Sur les conclusions aux fins d’injonction et d’astreinte :
6. Eu égard au motif d’annulation retenu, le présent jugement implique seulement qu’il soit procédé au réexamen de la demande de Mme A…. Il y a lieu, par suite, d’enjoindre au préfet du Val-d’Oise de procéder à ce réexamen dans un délai de deux mois à compter de la notification du présent jugement, et de délivrer à l’intéressée, pour la durée de ce réexamen, une autorisation provisoire de séjour.
Sur les frais liés à l’instance :
7. Mme A…, qui n’est pas représentée par un avocat, ne justifie pas des frais qu’elle aurait exposés dans le cadre de la présente instance. Par suite, il n’y a pas lieu de faire droit à sa demande présentée au titre des dispositions de l’article L. 761-1 du code de justice administrative.
D É C I D E :
Article 1er : L’arrêté du préfet du Val-d’Oise du 29 novembre 2024 est annulé.
Article 2 : Il est enjoint au préfet du Val-d’Oise de réexaminer la situation de Mme A… dans un délai de deux mois à compter de la notification du présent jugement, et de lui délivrer, pour la durée de ce réexamen, une autorisation provisoire de séjour.
Article 3 : Le surplus des conclusions de la requête est rejeté.
Article 4 : Le présent jugement sera notifié à Mme B… A… et au préfet du Val-d’Oise.

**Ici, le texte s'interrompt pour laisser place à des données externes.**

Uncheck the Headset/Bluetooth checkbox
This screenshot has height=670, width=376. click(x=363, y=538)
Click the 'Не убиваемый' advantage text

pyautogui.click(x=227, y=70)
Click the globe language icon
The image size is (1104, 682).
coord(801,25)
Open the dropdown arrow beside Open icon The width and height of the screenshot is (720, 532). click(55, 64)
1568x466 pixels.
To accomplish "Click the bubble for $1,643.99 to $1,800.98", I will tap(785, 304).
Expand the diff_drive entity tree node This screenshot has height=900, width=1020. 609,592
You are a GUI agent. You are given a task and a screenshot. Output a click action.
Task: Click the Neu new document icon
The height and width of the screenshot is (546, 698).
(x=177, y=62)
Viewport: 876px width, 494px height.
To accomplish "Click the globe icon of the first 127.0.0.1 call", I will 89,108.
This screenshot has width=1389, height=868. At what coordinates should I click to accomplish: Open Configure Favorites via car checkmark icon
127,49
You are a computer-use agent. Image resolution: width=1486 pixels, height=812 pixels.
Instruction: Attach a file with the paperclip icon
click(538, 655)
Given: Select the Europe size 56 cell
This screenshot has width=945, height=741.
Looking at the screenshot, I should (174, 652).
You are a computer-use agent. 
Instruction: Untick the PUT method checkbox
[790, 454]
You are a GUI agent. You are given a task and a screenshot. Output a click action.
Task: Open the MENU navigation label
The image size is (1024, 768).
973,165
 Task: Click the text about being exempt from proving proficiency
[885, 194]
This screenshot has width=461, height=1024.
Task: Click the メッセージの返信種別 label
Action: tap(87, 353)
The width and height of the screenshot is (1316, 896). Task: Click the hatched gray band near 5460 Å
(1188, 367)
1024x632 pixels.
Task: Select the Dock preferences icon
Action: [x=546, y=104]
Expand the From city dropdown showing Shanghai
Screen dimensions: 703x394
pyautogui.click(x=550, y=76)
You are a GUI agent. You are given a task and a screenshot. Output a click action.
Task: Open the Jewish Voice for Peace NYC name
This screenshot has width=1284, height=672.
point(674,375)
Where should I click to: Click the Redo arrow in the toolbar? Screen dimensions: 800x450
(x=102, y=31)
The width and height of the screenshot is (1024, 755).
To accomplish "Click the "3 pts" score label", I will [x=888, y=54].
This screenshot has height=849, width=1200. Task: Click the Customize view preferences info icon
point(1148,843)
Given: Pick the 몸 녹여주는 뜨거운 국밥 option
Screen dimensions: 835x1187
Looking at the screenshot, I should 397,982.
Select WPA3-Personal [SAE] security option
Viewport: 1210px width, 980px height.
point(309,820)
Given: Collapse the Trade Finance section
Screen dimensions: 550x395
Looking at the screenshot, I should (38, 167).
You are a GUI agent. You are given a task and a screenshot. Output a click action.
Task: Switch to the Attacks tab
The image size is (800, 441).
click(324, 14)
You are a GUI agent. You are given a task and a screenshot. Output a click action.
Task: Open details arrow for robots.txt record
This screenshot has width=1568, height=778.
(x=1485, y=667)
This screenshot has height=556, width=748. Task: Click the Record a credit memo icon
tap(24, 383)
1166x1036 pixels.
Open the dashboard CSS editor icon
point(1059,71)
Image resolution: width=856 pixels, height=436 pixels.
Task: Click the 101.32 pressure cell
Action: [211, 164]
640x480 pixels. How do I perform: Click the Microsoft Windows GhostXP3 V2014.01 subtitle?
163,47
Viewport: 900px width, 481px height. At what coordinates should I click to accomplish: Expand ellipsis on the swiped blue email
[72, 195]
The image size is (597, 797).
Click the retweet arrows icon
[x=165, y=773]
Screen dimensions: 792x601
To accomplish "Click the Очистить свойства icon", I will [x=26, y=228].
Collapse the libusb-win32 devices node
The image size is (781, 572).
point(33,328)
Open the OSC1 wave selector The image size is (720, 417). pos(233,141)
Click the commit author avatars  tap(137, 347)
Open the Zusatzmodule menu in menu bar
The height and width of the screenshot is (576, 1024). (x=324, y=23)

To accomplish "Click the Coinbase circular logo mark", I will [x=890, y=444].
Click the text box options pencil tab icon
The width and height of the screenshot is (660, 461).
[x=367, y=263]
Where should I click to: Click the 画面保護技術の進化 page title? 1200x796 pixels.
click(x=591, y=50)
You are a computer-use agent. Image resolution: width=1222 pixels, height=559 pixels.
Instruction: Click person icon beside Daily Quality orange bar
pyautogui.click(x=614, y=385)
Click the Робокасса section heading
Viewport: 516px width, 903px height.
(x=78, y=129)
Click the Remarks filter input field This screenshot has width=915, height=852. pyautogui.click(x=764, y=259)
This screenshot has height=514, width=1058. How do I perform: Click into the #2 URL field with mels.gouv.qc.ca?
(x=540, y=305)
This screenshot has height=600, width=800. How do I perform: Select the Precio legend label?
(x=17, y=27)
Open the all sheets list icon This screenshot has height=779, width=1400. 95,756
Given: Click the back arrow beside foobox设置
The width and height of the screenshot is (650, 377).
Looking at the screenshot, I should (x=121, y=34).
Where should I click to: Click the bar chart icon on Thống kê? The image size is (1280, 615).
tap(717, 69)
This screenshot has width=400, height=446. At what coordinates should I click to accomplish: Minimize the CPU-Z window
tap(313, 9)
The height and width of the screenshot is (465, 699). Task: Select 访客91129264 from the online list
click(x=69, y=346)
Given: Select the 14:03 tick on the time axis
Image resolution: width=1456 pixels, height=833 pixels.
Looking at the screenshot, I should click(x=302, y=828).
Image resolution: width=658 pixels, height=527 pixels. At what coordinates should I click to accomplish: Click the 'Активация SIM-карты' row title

Délibéré après l’audience du 7 janvier 2026, à laquelle siégeaient :
M. Ablard, président,
M. Dufresne, premier conseiller,
M. Bories, premier conseiller.
Rendu public par mise à disposition au greffe le 21 janvier 2026.
Le président-rapporteur,
signé
T. AblardL’assesseur le plus ancien dans l’ordre du tableau,
signé
G. Dufresne
La greffière,
signé
M-J. Ambroise
La République mande et ordonne au préfet du Val-d’Oise en ce qui le concerne et à tous les commissaires de justice à ce requis en ce qui concerne les voies de droit commun contre les parties privées, de pourvoir à l’exécution de la présente décision.